» **TASK TO COMPLETE**
Lines before the one containing "Late Spring (46, 2195)" are left out; output the rest of the data exactly, through the final line.

» **EXCERPTED DATA**
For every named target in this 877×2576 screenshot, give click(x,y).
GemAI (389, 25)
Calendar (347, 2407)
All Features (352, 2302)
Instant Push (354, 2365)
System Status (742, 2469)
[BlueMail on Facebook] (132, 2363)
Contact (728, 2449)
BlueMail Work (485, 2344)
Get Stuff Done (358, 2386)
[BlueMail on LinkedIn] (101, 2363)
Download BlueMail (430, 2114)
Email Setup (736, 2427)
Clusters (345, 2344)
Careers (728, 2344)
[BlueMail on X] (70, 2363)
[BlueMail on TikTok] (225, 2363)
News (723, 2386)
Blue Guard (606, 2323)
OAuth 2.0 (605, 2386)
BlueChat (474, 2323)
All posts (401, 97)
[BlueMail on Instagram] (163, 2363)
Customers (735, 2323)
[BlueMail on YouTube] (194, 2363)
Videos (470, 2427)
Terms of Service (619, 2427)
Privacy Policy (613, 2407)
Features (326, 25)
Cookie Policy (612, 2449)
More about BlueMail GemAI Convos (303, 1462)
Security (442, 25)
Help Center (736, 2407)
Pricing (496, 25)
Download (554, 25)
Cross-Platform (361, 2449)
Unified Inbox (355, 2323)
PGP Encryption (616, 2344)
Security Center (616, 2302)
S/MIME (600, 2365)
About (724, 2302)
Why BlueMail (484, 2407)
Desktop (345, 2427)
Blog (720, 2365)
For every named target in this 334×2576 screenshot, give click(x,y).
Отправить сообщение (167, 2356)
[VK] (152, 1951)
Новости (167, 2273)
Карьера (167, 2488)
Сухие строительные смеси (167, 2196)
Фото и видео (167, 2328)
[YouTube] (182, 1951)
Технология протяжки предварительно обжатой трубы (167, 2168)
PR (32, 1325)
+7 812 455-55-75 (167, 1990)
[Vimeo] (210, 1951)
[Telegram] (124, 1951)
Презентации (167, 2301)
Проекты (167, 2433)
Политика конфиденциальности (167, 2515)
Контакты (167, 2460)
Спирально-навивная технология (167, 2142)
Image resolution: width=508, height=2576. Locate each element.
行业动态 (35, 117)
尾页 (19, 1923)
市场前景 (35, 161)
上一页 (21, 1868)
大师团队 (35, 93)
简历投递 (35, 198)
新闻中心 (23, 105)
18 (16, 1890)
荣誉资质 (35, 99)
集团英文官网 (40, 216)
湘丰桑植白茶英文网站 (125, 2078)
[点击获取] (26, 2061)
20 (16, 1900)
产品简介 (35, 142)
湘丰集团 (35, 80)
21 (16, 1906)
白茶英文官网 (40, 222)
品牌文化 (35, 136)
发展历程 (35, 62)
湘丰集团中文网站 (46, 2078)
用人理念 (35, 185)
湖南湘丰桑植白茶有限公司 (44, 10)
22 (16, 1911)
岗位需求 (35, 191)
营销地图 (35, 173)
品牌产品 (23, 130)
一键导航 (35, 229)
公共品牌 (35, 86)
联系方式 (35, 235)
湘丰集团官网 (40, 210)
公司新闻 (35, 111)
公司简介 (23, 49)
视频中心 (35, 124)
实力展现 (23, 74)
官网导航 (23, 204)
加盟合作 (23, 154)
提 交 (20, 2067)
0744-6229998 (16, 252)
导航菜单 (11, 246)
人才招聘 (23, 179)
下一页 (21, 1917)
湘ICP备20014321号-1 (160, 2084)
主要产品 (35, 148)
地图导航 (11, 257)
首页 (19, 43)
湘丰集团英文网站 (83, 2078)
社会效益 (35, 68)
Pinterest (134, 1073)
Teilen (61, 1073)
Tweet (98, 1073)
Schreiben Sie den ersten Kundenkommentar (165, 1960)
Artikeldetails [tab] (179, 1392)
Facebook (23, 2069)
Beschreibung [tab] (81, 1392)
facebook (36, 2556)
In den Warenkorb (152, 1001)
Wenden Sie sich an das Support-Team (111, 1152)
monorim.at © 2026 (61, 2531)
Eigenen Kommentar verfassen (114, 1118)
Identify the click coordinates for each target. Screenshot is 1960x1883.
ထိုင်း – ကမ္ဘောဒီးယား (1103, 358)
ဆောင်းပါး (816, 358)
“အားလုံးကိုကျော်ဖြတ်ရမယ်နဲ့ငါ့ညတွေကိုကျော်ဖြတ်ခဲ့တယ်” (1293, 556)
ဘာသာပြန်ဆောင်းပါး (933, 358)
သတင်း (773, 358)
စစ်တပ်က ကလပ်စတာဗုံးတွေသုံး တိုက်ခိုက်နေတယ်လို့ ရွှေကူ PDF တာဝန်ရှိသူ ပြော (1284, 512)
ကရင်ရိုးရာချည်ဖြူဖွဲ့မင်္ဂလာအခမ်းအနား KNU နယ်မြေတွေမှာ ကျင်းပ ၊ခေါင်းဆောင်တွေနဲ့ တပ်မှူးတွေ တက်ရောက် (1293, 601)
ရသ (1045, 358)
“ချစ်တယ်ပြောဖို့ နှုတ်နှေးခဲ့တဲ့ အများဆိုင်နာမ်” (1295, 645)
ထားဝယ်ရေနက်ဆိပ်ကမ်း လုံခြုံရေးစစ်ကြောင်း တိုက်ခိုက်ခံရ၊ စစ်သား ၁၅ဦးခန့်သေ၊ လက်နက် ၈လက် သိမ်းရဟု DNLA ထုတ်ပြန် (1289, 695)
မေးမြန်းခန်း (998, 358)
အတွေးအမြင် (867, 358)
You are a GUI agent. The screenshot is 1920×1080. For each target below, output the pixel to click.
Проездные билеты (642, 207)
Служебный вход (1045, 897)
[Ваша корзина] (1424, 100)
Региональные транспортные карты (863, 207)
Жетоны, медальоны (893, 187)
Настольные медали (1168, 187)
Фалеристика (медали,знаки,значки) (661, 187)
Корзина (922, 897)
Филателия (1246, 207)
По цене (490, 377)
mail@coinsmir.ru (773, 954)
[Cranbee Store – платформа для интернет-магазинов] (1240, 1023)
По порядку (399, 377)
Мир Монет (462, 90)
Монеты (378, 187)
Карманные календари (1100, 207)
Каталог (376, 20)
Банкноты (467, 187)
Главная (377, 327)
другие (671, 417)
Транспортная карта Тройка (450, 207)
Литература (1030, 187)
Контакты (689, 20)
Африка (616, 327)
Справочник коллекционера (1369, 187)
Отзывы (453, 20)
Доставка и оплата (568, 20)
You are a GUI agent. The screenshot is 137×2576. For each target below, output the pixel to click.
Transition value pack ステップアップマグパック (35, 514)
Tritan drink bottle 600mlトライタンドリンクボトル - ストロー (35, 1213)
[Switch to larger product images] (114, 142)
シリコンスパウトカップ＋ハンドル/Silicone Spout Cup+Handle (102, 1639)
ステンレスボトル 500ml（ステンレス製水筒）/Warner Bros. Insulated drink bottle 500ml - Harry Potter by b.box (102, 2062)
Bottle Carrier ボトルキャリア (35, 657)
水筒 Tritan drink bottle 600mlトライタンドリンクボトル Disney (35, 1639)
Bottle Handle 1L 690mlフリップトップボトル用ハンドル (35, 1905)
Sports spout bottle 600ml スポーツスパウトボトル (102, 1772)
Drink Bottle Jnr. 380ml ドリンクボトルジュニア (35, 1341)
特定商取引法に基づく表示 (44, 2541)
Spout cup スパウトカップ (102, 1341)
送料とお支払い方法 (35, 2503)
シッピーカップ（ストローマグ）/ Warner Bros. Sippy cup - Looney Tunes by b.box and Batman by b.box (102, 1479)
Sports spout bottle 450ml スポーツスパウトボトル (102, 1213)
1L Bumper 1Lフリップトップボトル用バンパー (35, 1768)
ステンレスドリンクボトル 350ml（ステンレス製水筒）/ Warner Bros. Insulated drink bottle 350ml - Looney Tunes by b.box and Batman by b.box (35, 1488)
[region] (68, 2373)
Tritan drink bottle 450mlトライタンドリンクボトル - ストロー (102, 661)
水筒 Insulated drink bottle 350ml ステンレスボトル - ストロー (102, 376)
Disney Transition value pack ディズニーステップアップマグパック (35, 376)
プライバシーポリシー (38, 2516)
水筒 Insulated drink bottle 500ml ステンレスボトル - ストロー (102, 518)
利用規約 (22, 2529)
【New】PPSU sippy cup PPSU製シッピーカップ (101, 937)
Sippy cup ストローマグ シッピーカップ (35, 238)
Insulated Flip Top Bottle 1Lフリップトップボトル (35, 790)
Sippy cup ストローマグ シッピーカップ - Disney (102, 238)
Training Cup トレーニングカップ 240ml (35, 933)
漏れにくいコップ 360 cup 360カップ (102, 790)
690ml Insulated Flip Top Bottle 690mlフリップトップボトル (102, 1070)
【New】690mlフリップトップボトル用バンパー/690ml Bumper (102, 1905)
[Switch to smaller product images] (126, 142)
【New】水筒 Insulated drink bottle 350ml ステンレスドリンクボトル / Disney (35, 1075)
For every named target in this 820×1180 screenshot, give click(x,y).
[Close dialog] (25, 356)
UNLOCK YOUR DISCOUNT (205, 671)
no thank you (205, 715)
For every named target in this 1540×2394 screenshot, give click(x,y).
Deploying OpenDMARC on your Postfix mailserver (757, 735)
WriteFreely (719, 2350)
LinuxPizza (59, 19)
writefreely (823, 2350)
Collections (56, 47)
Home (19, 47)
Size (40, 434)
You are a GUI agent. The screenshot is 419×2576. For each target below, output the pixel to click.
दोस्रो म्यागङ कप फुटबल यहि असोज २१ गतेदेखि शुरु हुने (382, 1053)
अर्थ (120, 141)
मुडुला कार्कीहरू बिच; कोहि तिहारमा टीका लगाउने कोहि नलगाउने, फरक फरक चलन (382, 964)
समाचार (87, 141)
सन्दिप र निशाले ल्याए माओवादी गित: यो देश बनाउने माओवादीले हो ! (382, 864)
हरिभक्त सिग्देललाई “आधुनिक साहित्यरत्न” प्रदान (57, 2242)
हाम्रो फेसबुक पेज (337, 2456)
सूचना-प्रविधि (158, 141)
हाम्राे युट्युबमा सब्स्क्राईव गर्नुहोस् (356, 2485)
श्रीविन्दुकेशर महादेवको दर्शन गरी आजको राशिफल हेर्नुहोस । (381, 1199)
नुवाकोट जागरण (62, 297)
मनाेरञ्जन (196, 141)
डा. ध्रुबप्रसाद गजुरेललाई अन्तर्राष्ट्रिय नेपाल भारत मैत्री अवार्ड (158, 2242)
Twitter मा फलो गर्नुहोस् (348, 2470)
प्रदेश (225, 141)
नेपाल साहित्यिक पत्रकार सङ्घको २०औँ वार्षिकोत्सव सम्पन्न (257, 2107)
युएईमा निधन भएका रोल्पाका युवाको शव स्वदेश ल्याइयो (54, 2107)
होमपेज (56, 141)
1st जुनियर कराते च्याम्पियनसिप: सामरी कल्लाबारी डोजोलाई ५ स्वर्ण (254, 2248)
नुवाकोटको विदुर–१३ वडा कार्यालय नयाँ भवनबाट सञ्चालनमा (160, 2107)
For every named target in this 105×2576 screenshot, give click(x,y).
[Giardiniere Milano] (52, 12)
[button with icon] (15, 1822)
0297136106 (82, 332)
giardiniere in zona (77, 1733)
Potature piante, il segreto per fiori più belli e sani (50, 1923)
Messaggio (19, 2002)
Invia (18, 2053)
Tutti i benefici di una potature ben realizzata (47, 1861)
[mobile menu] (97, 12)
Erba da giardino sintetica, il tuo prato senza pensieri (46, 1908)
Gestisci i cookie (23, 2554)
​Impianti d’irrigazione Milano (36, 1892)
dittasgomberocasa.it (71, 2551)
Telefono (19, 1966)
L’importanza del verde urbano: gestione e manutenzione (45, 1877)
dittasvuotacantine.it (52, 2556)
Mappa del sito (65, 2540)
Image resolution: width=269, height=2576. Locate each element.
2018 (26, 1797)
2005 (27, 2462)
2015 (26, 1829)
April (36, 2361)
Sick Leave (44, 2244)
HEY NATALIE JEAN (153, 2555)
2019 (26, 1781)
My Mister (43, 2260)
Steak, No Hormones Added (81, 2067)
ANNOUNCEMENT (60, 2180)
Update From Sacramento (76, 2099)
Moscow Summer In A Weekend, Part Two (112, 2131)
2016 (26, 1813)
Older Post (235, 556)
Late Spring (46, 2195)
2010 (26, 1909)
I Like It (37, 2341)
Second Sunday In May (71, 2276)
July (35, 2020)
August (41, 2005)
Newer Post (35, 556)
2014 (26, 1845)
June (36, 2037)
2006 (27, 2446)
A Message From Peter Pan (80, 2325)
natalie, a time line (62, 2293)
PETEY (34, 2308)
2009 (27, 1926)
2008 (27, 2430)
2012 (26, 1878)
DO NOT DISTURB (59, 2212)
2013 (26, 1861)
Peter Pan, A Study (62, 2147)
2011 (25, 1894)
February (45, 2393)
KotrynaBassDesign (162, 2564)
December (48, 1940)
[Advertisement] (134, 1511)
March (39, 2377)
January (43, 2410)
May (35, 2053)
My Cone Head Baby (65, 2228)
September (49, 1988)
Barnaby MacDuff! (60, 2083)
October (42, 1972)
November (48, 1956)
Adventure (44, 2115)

» **RESPONSE BOX**
Late Spring (46, 2195)
2010 (26, 1909)
I Like It (37, 2341)
Second Sunday In May (71, 2276)
July (35, 2020)
August (41, 2005)
Newer Post (35, 556)
2014 (26, 1845)
June (36, 2037)
2006 (27, 2446)
A Message From Peter Pan (80, 2325)
natalie, a time line (62, 2293)
PETEY (34, 2308)
2009 (27, 1926)
2008 (27, 2430)
2012 (26, 1878)
DO NOT DISTURB (59, 2212)
2013 (26, 1861)
Peter Pan, A Study (62, 2147)
2011 (25, 1894)
February (45, 2393)
KotrynaBassDesign (162, 2564)
December (48, 1940)
[Advertisement] (134, 1511)
March (39, 2377)
January (43, 2410)
May (35, 2053)
My Cone Head Baby (65, 2228)
September (49, 1988)
Barnaby MacDuff! (60, 2083)
October (42, 1972)
November (48, 1956)
Adventure (44, 2115)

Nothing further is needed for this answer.